> _SELECTED PASSAGE_
** START **
One day I drove Kreager to the bank, and I drove in the EXIT rather than the entrance. I said, “Don’t you tell Walter that I did that.” He laughed and said, “No, No, I won’t. Walter takes chances too.”
Another day he told us he was getting tired of all the cats in his neighborhood; and that he put one in a cardboard box and tied it up and set it out for the garbage man. I said, “Oh, that’s awful,” but then laughing, he added. “He got out of the box before the garbage man came.”
Walter said he sat in this rocking chair every time he went over to visit him. There were two things that this rocking chair reminds me of.

First Kreager reminded me of a person who had the joy of the Lord in his heart. “The joy of the Lord is your strength” (Nehemiah 8:10). We can have the joy of the Lord even as we get older. The Lord wants us to be involved in life. When he used to go with us to the rest home to do a puppet show, he said he would hand out the programs to the “old people.” And he was the oldest person in the room. Never let your birthdays get you down. You can have the joy of the Lord at any age and look forward to new and exciting things as you walk with the Lord.
Another scripture that reminds me of him is, “[he] that hath friends must show himself friendly…” (Proverbs 18:24). He was an approachable, friendly person and interested in people. Friendship is more than a surface relationship. It has to be a two way street where each person shares their daily experiences with one another. We have to be willing to put ourselves out for other people. Sometimes that costs us our time and money. When new people come to a church it takes more than a casual handshake and a casual, “How are you today” to start a new friendship and make them want to come back. I think sometimes people leave a church service without having made a real connection with any of the people they meet there.
** END **
Rows from a screen grounding dataset:
** START **
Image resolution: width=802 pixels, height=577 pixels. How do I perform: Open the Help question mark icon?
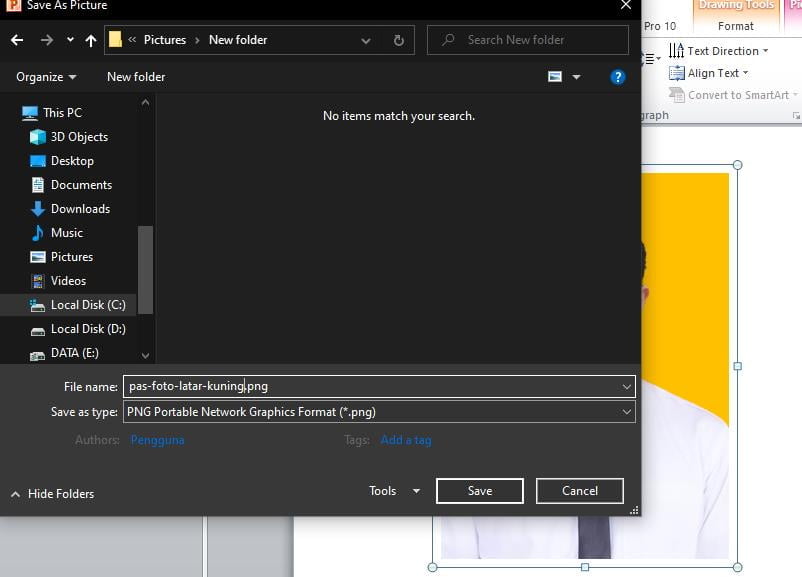click(x=618, y=77)
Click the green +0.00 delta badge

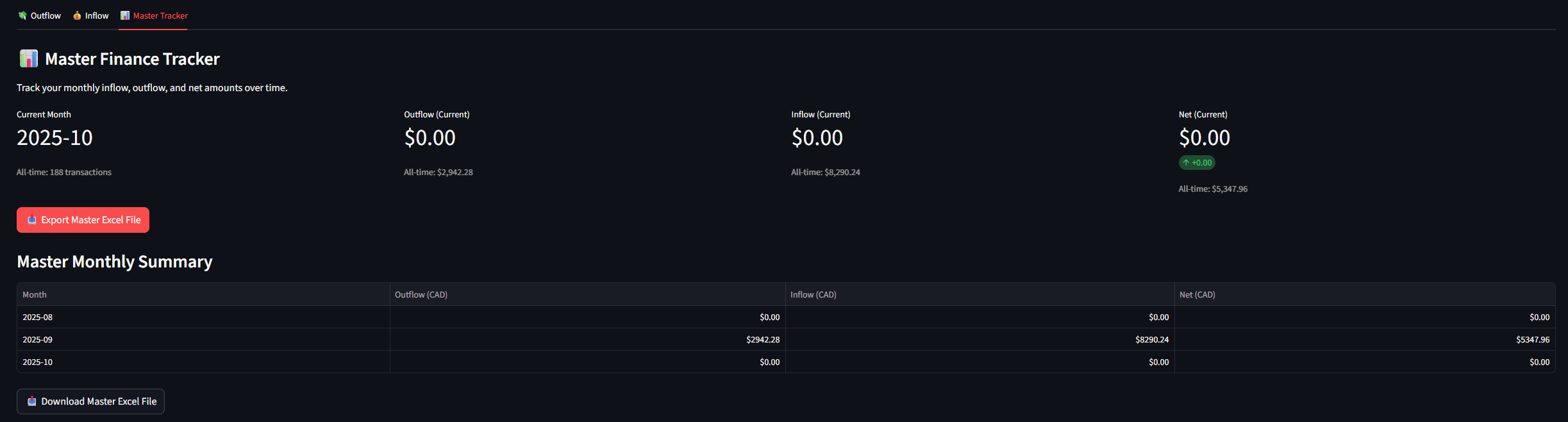click(1197, 163)
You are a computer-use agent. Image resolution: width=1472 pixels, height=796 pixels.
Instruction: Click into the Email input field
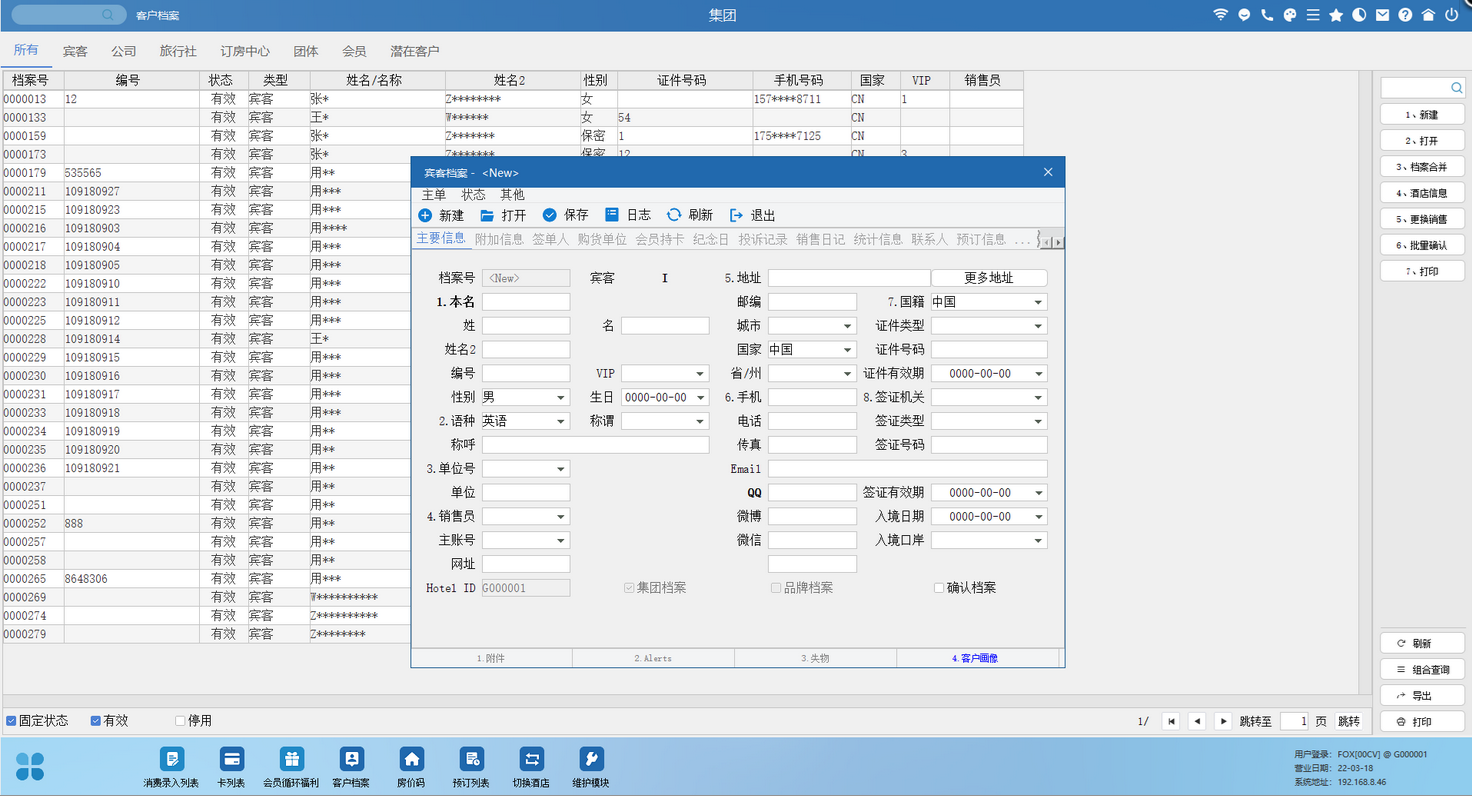pos(907,469)
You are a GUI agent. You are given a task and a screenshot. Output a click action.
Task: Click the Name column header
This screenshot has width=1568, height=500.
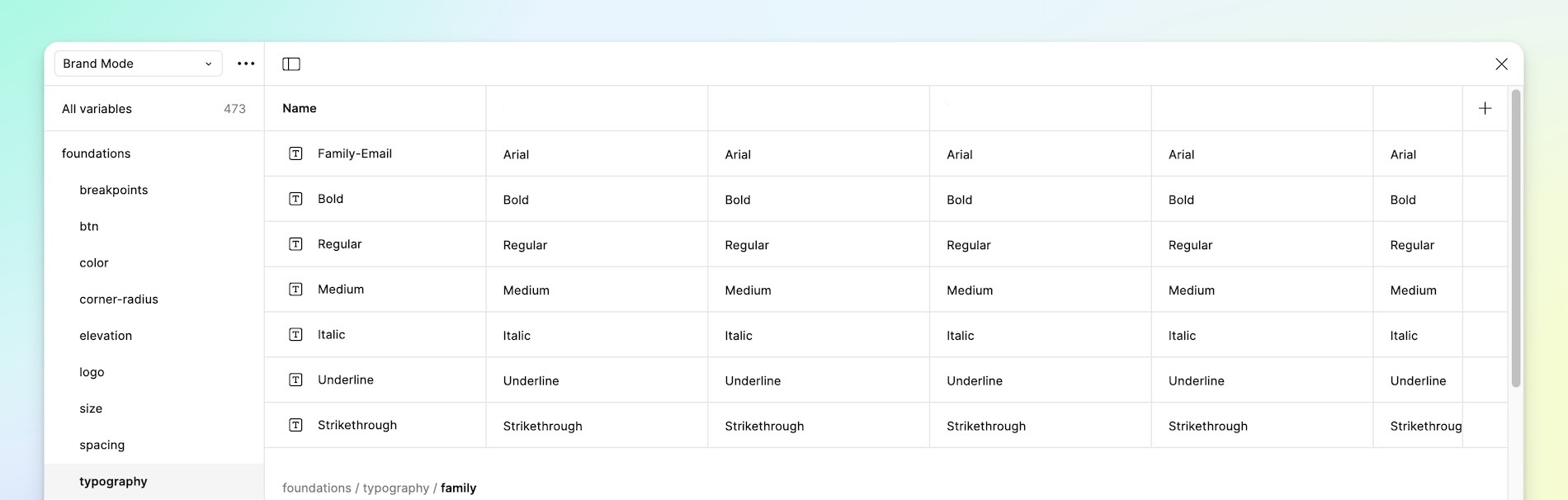click(x=300, y=108)
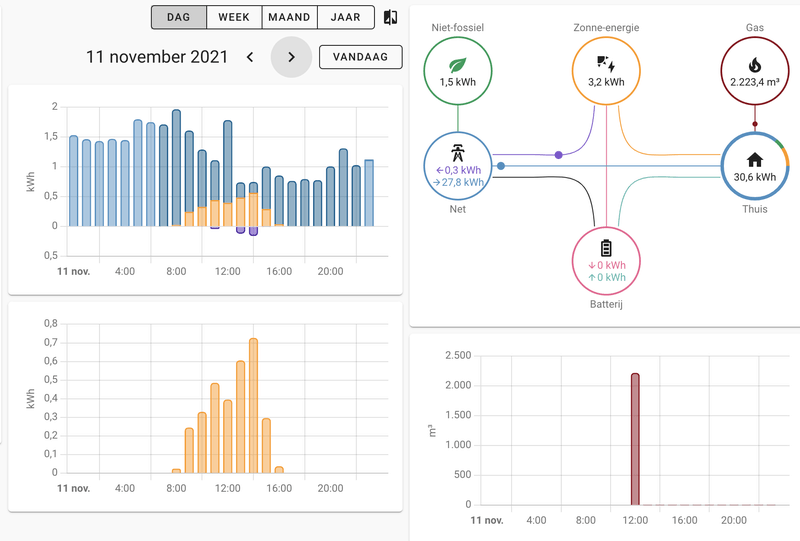Viewport: 800px width, 541px height.
Task: Click the house Thuis icon
Action: click(755, 160)
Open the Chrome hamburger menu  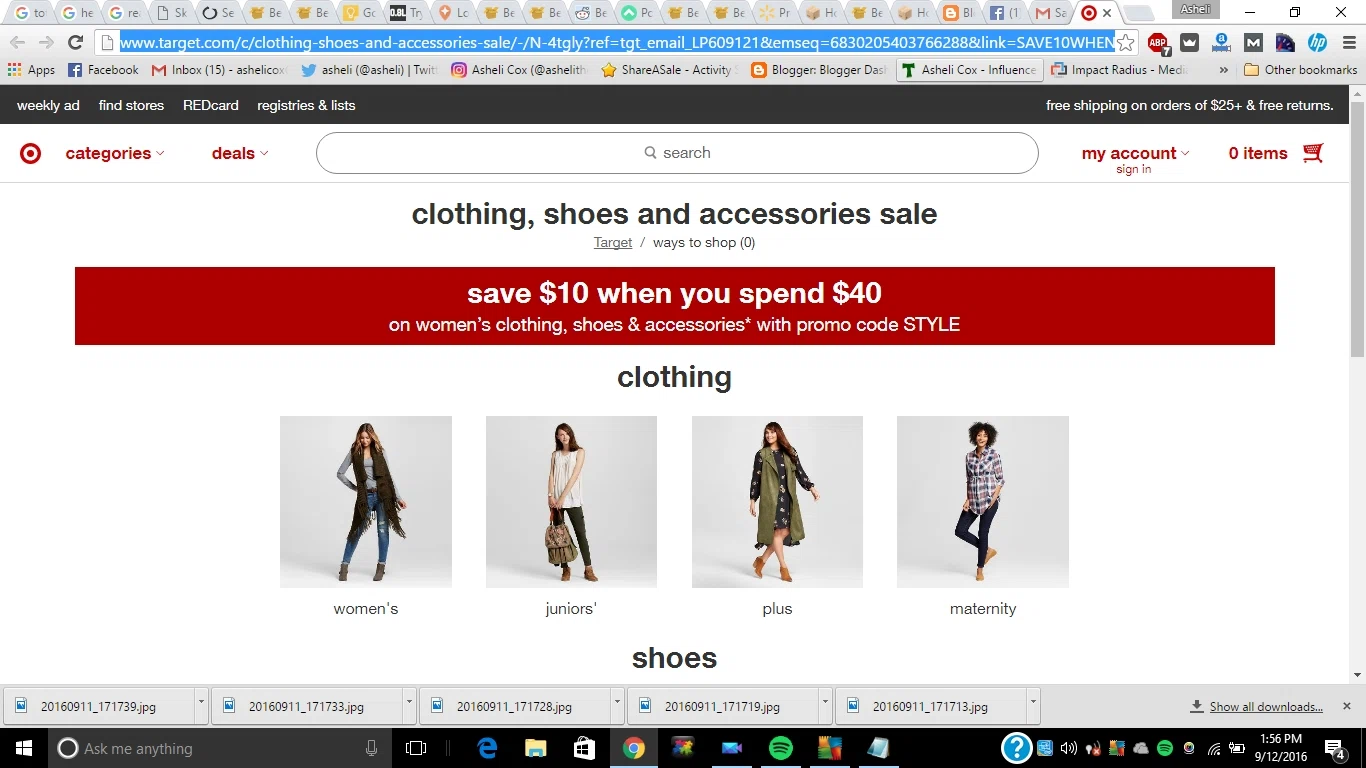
** END **
> _REQUIRED ACTIONS_
A - In the passage about Kreager, what did he say he would hand out at the rest home during the puppet shows?
B - Write a continuation of the passage about Kreager, picking up after its final sentence.

> _ANSWERS BY TASK_
A - The programs, to the "old people."

B -
Kreager said that this rocking chair was to go to Walter when he died. He wrote a note and taped it to the bottom of this chair, “At my death this rocking chair belongs to Walter Murphree. He signed and dated it. Today the note is still on the bottom of the chair and it sits in our hallway displaying the first quilt I ever made.
2. The Empty Chair: When my aunt died, I inheritedanother rocking chair. It sat in her living room, but I can never remember anyone sitting in it. Hilda was too busy. She reminded me of Martha in the scriptures always fretting over getting dinner ready on Sundays. She was always serving people and tending to their needs, but she didn’t have time to “sit a spell” or read a book. She did have one hobby that was for herself though. It was raising African violets and daylilies. She taught me how to start African violets from a leaf. Today I have a huge collection of Christmas cactus. Although she had this hobby, she didn’t often go to church to restore her soul. This chair reminds me of the scripture in Psalm 23. Not only do we need to serve others but we need to restore our souls. The 23rd Psalm says, “The Lord is my shepherd, I shall not want. He maketh me to lie down in green pastures: he leadeth me beside the still waters. HE RESTORETH MY SOUL…”

Are you so busy doing church or doing other good things, serving people, serving your family, that you fail to restore your soul by allowing the Shepherd to Lead you beside still waters and to green pastures.
It is our job to put ourselves in the position to be restored rather than to let the cares of life lead us to burn out. Romans 12:2 says, “And be not conformed to this world but be ye transformed by the renewing of your mind that ye may prove what is that good and acceptable, and perfect will of God.”
Isaiah 40:31 says, “But they that wait upon the Lord shall renew their strength, they shall mount up with wings as eagles, they shall run, and not be weary, and they shall walk, and not faint.”
Today our life can have balance—serving and sitting and restoring…
What happened to this chair? No one sits in this chair today either, but it has a purpose. It sits in the hallway and holds our jackets when we come in the house and an occasional teddy bear.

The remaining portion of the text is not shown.